Friday, May 1, 2015

Special or Not?

Today was hard.  A day in which I scrolled through the contacts on my phone, looking for someone to cry to, but everyone I would have felt comfortable doing that with was either working or busy with their own crises, so I turned it off.

Where we're at is a lonely place sometimes.  Or a lot of times.  Something I struggle with probably sounds ridiculous, but it's this.  Do my kids (Pip, and possible Abel) have special needs, or not?  Both parties, parents of typical kids and parents of special needs kids seem to think they look too good to fall into the special needs camp.  Maybe they do?

We hear how great Pip looks all the time.  

"He just looks so healthy!"  
"I can't believe how great he looks!"  
"So, he's not walking.  He just needs some more time."

Maybe I should take how great he looks as a compliment.  A tribute to how well we're doing with a difficult situation?  But how it feels?  If feels like it shouldn't be hard.  Like my exhaustion isn't legitimate.  Like the the fact that he has FPIES, takes in very little orally, and probably has cerebral palsy is completely irrelevant.

He does look healthy and wonderful.  Thanks to lots of prayer, energy, elemental formula, and a piece of silicone that's surgically implanted in his abdomen.  And he does need more time before he walks.  He isn't ready.  He just started crawling, and that takes lots of thought and energy for him.  He needs time--and more therapy.

And Abel.  Abel had a CT this morning of his sinuses.  It's thought that he may have inherited my structural abnormalities.  He was terrified.  So terrified.  His little body was literally shaking as he was finally forced into laying down once it became obvious he couldn't be talked into it.  They had me lay down on top of him and look at me.  I kept saying "look at me, Abel.  Look at me in my eyes."  Only Abel has a hard time doing that in the best of times.  He was trying.  Oh, he was trying.  But his eyes were everywhere.  He was trying so hard that his jaw was moving with the effort, so I eventually had to hold his chin, too.  He looked like a caged animal.  When it was finally over, and he was told he was all done he dissolved into uncontrollable sobs. 

Then later, I watched him "color" side by side with a much younger three year old.  She stayed between the lines and grasped her crayon close to properly.  I've seen children Pip's age hold the crayon better than Abel can.

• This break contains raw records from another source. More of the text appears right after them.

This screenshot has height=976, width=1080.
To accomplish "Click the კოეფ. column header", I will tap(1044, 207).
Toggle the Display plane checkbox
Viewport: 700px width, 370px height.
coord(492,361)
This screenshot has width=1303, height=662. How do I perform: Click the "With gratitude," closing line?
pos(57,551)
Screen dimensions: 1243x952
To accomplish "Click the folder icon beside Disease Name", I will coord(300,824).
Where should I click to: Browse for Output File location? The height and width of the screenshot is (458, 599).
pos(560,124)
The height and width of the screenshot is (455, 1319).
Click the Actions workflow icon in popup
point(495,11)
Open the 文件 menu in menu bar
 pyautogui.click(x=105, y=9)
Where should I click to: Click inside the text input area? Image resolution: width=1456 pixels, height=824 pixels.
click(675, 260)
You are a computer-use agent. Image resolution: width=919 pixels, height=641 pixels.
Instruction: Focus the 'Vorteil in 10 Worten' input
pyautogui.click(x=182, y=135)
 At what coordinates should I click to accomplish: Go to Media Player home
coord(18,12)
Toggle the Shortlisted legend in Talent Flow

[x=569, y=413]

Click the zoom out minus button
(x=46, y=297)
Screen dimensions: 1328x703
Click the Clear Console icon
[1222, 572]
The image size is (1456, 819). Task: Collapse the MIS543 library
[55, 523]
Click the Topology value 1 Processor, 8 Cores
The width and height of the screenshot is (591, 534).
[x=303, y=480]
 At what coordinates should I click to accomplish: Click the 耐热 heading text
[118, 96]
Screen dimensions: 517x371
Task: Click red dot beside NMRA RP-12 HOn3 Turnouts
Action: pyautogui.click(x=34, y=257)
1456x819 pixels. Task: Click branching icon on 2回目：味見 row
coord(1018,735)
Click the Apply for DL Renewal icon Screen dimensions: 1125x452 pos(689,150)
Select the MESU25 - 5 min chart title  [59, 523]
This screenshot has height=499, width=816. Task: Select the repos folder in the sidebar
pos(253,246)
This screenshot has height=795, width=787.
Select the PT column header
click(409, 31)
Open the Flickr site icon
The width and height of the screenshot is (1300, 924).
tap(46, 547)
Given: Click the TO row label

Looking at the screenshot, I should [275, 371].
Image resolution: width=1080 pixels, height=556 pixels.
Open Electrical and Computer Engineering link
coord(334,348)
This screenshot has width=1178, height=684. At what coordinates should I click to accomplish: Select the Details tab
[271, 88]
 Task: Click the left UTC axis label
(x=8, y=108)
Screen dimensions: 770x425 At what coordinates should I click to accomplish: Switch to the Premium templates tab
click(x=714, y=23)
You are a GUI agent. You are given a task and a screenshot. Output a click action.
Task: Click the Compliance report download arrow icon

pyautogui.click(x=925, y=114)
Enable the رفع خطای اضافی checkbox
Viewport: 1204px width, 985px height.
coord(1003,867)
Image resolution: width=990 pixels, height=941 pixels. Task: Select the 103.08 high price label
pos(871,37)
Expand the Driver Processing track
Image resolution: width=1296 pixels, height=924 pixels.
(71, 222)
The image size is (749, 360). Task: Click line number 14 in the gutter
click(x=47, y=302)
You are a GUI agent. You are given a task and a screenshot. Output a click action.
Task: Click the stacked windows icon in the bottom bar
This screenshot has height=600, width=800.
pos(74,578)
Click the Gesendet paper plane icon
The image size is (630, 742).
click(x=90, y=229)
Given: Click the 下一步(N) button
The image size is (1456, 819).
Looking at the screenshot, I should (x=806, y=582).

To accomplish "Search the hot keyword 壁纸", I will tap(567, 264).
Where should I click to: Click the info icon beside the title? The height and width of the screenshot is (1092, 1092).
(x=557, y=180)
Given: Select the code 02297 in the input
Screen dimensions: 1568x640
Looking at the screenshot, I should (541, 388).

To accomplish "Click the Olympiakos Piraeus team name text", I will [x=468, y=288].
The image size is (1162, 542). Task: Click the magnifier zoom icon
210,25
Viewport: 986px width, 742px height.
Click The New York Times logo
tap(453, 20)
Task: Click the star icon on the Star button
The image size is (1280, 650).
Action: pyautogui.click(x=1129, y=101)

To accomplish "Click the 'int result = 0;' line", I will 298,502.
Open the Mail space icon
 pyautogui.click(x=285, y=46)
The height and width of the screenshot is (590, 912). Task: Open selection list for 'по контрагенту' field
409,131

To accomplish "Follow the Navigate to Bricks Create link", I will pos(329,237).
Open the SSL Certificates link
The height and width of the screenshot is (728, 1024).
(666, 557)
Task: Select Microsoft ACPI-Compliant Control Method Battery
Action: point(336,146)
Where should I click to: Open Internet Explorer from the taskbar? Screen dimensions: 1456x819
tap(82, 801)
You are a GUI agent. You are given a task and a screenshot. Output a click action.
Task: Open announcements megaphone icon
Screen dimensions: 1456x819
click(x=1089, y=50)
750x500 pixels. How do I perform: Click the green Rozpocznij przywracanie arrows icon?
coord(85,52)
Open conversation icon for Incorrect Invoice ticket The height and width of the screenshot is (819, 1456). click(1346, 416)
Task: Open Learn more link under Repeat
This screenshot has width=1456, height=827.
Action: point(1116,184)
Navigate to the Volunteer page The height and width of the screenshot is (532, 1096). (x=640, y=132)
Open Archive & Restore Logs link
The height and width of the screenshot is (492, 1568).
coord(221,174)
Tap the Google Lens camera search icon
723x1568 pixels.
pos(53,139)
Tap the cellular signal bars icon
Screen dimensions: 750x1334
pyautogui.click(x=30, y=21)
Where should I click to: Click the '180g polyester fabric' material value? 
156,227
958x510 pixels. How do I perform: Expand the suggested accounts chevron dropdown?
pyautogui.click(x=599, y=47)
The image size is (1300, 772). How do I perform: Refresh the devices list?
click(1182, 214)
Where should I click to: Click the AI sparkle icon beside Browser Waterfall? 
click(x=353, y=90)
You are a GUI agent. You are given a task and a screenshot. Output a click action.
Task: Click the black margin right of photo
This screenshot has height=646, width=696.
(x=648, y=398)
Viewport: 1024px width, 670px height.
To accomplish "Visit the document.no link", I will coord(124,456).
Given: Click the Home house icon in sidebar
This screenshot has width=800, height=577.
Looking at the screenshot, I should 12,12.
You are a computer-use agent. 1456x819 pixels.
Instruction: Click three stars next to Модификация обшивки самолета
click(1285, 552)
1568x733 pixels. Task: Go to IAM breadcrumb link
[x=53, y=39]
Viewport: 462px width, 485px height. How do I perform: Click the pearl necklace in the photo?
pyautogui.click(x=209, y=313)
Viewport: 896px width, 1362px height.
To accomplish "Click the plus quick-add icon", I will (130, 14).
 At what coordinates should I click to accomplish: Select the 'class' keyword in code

I waver between feeling like I've failed miserably for not being able to get this child to focus long enough to actually hear what I'm saying and follow through, and feeling like I've failed miserably because something in his brain seems to causing his world to be overwhelming ALL THE TIME, and why can't I do something to help him with that?  Then I get overwhelmed by him, and we both end up in a puddle of tears.  We'll likely find out next month if he's actually on the autism spectrum.

We're too normal to be special needs.  Too healthy.  We look too good.  I hear how well I'm holding up all the time.  But am I?  I feel like I'm floating in my own world.  Someone else must be here, too.  But I sure wish that that someone's world would intersect with mine.

1 comment:

  1. You know, you can always call me and cry no matter what I have going on in my house. You may hear screaming, falling apart, and I think you may just see my laundry pile through the phone. But, I am always here for you.